“YO NO SOY NADIE PARA JUZGAR”: PADRE PERDONA AL RESPONSABLE DE LA MUERTE DE SUS HIJOS
Alejandro Daniel García Ferrel

Entre el llanto, la impotencia y el dolor indescriptible de perder a dos hijos en un abrir y cerrar de ojos, don Rogelio García, padre de Saraí y Josué, hizo lo impensable: perdonar. En medio del velorio, con su esposa aún en camilla y su hijo mayor abrazando la ausencia, este hombre roto, pero de fe firme, tomó el micrófono y, con voz temblorosa, dijo: “Lo perdono… de corazón”. No pidió venganza, no alzó la voz. Solo suplicó justicia.
La tragedia ocurrió en la carretera Villahermosa – Frontera, donde los pequeños, de 12 y 7 años, fueron arrollados mientras caminaban con su madre, quien permanece herida. Hoy, la familia no exige riquezas ni compensaciones: pide que la ley actúe con rectitud, sin corrupción, sin favoritismos.
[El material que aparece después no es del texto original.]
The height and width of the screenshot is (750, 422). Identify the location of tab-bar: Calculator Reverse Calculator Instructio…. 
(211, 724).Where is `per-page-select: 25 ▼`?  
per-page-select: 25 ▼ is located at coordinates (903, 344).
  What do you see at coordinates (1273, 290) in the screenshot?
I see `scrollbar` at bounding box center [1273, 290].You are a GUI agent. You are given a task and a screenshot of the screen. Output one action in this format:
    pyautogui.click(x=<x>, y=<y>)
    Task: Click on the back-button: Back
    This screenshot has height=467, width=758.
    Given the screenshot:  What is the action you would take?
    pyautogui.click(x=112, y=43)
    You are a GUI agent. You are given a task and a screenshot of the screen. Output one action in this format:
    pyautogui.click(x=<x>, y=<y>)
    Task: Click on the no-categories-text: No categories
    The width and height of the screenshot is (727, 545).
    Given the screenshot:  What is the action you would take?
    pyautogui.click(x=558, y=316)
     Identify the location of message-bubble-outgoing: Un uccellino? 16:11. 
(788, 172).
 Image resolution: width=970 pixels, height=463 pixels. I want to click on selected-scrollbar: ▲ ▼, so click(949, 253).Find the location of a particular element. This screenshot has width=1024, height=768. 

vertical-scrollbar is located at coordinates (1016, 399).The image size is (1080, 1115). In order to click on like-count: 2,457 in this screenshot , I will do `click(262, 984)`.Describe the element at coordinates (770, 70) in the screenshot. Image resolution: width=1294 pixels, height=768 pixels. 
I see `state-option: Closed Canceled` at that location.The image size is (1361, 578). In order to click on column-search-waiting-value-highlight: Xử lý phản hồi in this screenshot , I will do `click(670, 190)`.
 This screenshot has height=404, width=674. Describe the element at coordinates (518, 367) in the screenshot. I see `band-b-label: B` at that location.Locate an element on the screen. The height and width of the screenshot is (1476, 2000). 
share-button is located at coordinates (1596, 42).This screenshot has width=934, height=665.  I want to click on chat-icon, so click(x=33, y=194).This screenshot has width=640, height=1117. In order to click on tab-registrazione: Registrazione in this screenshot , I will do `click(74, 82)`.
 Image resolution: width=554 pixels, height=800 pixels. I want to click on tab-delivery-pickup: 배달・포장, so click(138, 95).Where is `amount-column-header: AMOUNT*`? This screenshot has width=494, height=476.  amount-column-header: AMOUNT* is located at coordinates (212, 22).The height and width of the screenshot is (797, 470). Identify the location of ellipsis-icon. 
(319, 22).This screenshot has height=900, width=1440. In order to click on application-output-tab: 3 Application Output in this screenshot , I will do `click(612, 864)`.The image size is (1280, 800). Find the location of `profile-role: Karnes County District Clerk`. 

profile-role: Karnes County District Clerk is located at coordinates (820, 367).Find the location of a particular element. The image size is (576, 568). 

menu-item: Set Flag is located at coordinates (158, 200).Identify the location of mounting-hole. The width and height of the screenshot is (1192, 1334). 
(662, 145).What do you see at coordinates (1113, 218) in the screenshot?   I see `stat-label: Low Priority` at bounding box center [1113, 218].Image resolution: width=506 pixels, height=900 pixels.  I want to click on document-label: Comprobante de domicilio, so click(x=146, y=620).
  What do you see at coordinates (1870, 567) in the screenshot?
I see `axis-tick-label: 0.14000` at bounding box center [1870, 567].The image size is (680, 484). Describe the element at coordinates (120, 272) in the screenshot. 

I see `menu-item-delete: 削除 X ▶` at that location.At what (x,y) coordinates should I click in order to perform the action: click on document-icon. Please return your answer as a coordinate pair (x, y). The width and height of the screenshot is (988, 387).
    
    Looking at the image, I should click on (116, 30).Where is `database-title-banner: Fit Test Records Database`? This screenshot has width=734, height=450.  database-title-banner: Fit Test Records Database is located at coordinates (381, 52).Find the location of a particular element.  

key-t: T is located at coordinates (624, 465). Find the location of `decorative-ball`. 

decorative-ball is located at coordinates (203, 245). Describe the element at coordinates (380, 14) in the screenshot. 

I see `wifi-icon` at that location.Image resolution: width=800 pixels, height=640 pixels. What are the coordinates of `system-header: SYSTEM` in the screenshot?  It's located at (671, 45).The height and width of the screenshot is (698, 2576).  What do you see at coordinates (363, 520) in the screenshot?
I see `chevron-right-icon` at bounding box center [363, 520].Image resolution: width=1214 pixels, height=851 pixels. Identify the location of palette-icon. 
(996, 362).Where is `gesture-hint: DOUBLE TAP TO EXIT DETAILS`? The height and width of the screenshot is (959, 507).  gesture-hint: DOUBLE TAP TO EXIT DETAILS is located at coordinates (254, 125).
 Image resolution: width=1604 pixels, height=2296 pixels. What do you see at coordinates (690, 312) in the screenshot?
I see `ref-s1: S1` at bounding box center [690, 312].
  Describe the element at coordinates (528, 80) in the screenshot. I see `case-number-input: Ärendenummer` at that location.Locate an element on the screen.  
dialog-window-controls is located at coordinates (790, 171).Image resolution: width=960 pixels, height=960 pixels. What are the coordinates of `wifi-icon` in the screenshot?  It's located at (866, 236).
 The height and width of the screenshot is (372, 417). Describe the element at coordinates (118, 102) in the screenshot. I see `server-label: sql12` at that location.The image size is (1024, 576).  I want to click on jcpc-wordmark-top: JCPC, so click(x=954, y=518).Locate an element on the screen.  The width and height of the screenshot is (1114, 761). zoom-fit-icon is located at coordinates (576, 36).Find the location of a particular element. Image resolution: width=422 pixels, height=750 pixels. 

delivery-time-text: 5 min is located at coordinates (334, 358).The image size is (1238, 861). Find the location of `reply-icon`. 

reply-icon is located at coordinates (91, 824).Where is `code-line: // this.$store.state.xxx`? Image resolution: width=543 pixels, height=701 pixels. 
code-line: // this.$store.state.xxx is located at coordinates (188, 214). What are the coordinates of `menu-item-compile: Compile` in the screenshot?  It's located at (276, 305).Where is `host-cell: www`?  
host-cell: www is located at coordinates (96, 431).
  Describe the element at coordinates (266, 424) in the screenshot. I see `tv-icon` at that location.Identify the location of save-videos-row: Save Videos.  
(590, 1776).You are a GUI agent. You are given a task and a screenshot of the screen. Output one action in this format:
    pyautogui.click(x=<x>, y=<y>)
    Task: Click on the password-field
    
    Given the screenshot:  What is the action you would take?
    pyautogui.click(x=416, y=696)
Porque nada en el mundo puede reparar ese vacío, ni sanar lo que ya se quebró para siempre.
El cuerpo de Saraí y Josué fue despedido entre oraciones, lágrimas y promesas de lucha. Sus vecinos ya advirtieron: si no hay justicia, cerrarán la carretera. Porque no eran cualquier cosa. Eran niños, eran sueños… eran familia. Y aunque su padre ha perdonado, el pueblo no está dispuesto a olvidar.